This passage, which I see as being core to the author’s critique, doesn’t really jive with me. Basically he’s saying these movies are enigmatic, they offer space for reflection, they resonate with a lot of people across the ideological spectrum.

Well, you can look at that cynically, or you could say that’s precisely — almost definitionally — what makes them effective art.

To go a little further than that: I don’t think it’s a fair claim. Each of his movies since Bitter Lake have had the same general arc of “emerging ideological apparatus promises to resolve social contradictions and empower the common person, fails to do so.” In this sense, his narrative angle is broadly _anti-confirmatory_.

Then there’s the aesthetic critique, which, whatever. I really can’t fault someone for finding fault with Adam Curtis’s style. And it’s least overbearing in TraumaZone out of all his movies I’ve seen, so I get why this author favors it.

As it happens, I’m about halfway through TraumaZone right now. It’s great. Poses some interesting questions, doesn’t offer any easy answers.

3 comments

I was going to comment on the same passage. There's definitely something Rorschach about Curtis's work.

But the author's focus on ambience, Eno and what he calls "texture" I think misses the point. I appreciate Curtis's eschewing of an explicit "voice of God" narration, like you get in most PBS documentaries. The Rorschach Test forces you to peer into the murk; you can't consume these documentaries passively.

That is, they make you think. That different viewers can come away with different takes on a film is a good thing, not a criticism. I think the author is unduly dismissive.

TraumaZone is in my humble opinion a masterpiece. But to me it doesn't show that his previous work is any less incredible. In his previous work he explicitly sets out a (usually unconventional) thesis and then attempts to explain it in detail.

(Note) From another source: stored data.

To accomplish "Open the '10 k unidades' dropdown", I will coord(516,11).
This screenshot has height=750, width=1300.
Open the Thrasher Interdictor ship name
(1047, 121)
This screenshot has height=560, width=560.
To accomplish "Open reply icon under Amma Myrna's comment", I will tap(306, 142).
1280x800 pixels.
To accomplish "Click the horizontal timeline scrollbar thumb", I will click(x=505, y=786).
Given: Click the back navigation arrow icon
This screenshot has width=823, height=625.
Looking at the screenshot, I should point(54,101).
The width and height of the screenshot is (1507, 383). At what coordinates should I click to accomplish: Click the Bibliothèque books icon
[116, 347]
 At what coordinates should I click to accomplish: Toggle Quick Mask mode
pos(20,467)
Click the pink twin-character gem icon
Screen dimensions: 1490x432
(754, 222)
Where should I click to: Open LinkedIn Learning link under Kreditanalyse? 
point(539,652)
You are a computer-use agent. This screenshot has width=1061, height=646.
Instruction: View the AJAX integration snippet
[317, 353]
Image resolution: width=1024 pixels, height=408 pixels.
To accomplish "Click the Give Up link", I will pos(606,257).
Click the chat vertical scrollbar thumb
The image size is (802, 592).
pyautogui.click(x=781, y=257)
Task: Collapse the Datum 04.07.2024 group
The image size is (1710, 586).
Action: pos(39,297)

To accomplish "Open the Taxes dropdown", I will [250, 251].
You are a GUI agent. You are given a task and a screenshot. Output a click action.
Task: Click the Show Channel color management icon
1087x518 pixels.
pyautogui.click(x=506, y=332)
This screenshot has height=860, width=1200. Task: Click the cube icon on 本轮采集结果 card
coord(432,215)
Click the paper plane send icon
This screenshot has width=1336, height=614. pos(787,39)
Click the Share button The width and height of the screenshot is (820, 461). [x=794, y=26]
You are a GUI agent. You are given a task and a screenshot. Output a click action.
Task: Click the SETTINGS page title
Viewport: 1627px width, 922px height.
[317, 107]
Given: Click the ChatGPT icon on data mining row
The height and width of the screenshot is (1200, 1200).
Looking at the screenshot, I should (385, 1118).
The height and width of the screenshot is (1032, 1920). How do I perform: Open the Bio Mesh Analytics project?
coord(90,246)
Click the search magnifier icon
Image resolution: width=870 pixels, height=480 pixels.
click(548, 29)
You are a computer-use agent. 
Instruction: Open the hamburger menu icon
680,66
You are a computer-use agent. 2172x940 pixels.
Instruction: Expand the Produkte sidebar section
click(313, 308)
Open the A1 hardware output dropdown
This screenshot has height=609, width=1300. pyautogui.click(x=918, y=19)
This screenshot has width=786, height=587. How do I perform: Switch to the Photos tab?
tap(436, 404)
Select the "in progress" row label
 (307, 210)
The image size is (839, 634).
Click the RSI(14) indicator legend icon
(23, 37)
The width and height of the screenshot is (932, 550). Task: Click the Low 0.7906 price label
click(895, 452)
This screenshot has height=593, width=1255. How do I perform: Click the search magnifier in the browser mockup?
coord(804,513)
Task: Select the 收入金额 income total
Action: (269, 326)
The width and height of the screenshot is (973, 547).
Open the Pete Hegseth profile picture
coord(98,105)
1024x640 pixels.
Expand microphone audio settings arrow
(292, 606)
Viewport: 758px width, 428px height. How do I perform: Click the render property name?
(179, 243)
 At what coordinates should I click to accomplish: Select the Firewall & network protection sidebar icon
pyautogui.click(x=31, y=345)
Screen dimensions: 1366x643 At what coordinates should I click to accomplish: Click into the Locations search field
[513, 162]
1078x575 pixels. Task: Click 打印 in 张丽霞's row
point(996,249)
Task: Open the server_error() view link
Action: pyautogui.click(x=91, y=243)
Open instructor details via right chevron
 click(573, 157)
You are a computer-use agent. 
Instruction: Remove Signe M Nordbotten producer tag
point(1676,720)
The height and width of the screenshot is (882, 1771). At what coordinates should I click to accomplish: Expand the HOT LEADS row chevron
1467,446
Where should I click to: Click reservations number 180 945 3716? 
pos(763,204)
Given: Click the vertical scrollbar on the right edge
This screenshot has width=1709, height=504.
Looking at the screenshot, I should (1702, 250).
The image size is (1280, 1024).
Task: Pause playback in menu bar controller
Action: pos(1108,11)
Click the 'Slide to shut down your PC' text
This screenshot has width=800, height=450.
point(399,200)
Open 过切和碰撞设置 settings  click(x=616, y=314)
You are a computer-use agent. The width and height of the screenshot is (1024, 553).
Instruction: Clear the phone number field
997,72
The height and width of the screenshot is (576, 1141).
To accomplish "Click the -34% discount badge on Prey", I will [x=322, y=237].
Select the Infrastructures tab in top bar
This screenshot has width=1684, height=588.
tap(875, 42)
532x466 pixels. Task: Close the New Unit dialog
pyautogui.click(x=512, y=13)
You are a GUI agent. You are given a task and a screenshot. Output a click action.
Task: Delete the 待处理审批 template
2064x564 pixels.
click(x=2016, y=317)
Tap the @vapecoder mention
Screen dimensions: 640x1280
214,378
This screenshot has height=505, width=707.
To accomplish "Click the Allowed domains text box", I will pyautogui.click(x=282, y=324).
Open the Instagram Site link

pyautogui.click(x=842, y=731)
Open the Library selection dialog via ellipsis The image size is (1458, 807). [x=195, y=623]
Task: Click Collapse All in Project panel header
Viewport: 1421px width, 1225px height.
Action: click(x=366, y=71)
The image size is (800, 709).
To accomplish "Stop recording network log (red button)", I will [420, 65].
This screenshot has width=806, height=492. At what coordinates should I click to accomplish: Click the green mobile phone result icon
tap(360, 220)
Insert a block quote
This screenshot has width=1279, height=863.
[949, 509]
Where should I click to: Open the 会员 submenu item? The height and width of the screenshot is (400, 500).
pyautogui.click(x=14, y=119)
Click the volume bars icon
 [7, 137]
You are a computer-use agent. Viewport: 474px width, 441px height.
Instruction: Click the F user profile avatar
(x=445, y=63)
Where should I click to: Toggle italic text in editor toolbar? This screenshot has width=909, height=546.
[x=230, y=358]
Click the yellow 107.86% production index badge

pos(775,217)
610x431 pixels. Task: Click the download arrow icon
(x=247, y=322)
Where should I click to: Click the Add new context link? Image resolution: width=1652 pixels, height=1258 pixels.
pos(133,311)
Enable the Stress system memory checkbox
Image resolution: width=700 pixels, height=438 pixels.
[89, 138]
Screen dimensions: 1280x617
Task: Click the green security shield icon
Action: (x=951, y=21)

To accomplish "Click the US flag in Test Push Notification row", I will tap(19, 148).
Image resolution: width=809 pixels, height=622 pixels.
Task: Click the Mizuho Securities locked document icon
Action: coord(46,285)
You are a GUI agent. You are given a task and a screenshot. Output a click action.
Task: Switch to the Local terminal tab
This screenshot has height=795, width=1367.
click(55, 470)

In TraumaZone the subtitle explains what he wants to do this time, "Russia 1985–1999: TraumaZone What It Felt Like to Live Through The Collapse of Communism and Democracy". He wants only that you get a feeling of what it was like to experience what these people experienced and he does that incredibly well as far as I can judge.

From TFA:

> And yet this is hardly a sufficient explanation.

I find it incredible that this isn't sufficient for the author. It fits with everything!

I would like someone with a right wing politics to explain how their worldview is confirmed by his works. To me the messaging seems undoubtedly Marxist and his Wikipedia page mentions that Curtis was influenced by Max Weber. He is also quoted as implying that he is left libertarian, though it's interesting to note that he also implies that he doesn't know that there is already an existing tradition of left libertarianism since he predicts one will emerge.
I think the point where the message of Curtis' films most nearly intersects with the conservative mindset is in viewing many (most?) efforts to reform society as doomed or counterproductive.
How does it seem Marxist? I think Marxist type of materialist critique is absent from his works and he tends toward airy notions of "power" and a "great man" view of history.
Marxist, as in his contrasting of power relations (usiLly shadowy owners/bureaucrats vs consumers, if not proles), and explicit in that all operate in global market. Ie dynamics are always worldwide, connected, interchangeable.

Also Marxist by extension, because Curtis is taking after Debord and baudeillard: wafting underneath it all is a vapor,the commoditization of everything, the flattening of reality, mass media as a factory for dispositions.

Fwiw - I don't necessarily see the great man view, it's more a Ted talky way of anchoring his stories. E.g. sure Clinton xyz, but could just as well be interchangeable usa president xyz.

Thanks for your perspective, I have more orthodox understanding of Marxism that leads to different conclusions but I can see the connections you make as well.